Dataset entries
━━━

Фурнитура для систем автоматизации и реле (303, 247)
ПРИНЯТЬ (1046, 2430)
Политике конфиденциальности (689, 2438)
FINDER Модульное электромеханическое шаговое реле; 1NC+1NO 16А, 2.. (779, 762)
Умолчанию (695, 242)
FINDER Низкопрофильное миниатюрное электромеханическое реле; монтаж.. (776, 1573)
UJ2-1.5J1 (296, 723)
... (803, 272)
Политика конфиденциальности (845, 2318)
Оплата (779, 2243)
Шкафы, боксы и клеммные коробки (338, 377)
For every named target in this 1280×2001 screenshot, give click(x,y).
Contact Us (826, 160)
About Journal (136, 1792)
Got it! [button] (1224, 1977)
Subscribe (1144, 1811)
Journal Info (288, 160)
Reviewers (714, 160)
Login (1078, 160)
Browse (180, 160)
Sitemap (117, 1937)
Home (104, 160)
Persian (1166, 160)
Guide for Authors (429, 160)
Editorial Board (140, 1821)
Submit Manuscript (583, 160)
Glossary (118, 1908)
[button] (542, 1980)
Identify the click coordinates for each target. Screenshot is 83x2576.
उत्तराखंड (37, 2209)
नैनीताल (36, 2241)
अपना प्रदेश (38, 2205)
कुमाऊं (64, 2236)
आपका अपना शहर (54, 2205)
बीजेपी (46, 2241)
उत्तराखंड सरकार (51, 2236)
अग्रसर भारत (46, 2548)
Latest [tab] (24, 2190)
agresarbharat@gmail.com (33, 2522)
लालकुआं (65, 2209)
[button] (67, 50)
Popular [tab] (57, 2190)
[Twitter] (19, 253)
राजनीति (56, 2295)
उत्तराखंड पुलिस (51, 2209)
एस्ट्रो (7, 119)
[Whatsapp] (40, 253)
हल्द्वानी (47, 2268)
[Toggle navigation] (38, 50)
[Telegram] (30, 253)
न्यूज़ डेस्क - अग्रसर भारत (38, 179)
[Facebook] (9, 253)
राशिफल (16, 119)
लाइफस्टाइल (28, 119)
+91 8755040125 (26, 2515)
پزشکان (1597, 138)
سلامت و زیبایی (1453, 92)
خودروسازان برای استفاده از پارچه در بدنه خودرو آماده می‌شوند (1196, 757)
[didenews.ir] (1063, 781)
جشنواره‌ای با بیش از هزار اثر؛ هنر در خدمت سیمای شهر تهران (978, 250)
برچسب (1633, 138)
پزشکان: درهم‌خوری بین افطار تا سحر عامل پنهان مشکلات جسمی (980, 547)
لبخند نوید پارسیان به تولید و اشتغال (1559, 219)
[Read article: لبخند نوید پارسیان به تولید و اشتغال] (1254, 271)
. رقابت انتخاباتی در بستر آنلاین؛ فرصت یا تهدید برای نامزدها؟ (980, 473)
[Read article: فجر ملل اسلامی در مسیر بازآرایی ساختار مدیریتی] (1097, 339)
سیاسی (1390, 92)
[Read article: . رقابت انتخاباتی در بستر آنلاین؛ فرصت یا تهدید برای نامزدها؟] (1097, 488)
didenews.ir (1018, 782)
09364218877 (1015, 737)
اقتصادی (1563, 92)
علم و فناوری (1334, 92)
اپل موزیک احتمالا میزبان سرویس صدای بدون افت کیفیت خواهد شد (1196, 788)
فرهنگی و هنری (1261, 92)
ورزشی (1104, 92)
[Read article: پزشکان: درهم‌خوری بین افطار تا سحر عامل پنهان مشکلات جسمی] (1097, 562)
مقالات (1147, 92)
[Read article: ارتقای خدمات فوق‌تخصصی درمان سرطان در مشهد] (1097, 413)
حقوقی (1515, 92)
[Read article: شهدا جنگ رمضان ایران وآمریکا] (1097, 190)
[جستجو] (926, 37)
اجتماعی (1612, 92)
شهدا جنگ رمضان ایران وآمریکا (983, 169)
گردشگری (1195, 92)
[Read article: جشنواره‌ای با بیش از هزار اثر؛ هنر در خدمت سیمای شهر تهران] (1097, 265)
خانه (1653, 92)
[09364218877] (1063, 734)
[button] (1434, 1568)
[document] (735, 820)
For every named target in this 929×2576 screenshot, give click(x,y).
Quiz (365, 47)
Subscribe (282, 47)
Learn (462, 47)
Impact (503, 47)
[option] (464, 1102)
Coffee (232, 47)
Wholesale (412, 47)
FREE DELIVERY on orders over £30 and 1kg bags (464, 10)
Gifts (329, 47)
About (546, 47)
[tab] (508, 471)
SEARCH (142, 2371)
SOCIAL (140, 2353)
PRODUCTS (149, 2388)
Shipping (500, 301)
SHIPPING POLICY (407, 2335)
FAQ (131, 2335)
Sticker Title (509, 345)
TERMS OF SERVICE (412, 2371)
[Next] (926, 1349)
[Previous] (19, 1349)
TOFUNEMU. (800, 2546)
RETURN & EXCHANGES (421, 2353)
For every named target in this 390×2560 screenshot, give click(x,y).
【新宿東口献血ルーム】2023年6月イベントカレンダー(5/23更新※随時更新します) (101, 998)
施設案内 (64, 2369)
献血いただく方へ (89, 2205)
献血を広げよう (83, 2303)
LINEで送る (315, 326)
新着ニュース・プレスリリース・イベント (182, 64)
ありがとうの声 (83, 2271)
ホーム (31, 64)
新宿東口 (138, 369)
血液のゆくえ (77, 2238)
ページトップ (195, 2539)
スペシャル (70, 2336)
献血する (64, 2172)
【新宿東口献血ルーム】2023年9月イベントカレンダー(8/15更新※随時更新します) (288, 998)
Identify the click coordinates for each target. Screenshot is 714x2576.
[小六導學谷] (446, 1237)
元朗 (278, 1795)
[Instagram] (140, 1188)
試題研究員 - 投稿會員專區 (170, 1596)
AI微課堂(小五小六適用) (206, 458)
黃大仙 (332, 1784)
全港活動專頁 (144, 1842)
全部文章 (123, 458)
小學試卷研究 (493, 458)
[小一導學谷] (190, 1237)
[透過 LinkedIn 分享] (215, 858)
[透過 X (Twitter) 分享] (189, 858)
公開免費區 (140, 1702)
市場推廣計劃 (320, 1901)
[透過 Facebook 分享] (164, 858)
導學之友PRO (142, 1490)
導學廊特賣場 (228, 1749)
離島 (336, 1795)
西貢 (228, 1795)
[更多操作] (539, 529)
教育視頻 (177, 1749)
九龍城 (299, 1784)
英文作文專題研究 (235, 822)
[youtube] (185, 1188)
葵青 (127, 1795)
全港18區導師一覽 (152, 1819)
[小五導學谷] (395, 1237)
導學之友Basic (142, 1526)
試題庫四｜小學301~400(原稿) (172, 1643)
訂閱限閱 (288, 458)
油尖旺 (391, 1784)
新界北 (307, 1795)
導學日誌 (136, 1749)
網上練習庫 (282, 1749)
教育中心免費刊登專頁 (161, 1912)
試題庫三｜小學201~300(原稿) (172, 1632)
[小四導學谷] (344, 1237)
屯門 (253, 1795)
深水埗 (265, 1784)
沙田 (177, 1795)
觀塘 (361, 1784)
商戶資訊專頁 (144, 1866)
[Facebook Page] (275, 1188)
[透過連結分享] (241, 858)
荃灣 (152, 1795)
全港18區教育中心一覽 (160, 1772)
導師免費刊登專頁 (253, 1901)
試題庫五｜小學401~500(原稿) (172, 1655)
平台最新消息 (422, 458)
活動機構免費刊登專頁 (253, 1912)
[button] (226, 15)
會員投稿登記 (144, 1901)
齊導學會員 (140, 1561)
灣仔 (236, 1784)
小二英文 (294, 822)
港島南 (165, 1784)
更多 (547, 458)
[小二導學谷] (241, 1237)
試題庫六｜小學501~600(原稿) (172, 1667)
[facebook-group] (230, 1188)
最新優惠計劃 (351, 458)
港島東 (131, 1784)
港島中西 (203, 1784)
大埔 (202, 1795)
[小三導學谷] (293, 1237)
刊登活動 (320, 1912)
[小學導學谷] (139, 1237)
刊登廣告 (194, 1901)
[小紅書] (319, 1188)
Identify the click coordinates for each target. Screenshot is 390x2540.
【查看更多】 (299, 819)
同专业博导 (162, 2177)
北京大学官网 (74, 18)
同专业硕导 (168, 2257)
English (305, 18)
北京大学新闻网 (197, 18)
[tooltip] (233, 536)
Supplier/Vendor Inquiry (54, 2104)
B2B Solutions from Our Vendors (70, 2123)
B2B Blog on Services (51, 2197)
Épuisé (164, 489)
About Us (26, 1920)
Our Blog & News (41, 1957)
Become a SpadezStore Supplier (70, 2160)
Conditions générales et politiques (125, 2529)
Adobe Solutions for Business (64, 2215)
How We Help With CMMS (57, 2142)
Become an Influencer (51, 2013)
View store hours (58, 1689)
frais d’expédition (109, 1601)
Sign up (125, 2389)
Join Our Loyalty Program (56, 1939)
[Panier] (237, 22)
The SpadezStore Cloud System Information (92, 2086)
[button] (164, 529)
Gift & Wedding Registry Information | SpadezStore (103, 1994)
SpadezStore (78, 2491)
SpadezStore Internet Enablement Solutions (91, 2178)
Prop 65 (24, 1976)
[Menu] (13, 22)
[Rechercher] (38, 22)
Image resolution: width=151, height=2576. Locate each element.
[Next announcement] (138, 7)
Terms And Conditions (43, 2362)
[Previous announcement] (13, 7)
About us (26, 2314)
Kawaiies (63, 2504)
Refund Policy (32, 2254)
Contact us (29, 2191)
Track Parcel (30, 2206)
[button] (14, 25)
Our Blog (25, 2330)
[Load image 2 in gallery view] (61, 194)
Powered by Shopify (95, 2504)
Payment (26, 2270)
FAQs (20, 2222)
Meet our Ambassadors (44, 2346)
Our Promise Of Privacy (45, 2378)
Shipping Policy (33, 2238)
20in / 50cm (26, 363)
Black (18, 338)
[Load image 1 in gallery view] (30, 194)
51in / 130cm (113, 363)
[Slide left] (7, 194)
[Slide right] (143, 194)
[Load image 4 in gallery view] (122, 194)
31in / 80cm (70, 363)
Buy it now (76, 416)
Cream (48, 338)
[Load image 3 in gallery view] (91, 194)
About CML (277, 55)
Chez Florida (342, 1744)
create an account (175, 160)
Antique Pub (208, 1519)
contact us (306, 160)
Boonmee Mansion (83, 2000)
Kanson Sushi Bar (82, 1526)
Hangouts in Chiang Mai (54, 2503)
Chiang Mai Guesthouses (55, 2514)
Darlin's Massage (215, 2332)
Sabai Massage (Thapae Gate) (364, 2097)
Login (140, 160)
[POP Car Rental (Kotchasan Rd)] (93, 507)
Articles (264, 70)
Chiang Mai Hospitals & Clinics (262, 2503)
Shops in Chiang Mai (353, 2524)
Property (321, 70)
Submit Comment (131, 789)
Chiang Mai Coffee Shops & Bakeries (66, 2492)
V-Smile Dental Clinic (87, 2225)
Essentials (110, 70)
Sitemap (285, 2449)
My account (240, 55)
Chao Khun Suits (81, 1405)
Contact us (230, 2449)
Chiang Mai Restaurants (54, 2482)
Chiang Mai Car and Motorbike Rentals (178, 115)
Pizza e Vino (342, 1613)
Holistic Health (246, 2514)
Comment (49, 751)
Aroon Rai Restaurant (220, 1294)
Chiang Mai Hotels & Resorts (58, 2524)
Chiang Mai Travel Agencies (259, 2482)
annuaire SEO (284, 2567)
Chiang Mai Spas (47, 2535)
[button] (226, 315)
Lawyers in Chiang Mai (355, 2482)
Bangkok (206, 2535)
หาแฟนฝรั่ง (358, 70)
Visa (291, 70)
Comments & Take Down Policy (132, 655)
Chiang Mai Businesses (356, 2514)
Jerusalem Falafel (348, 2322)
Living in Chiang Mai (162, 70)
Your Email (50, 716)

━━━

▸ What is needed: This exercise requires the lines of the entries containing the string "درهم".

▸ Answer for the task:
پزشکان: درهم‌خوری بین افطار تا سحر عامل پنهان مشکلات جسمی (980, 547)
[Read article: پزشکان: درهم‌خوری بین افطار تا سحر عامل پنهان مشکلات جسمی] (1097, 562)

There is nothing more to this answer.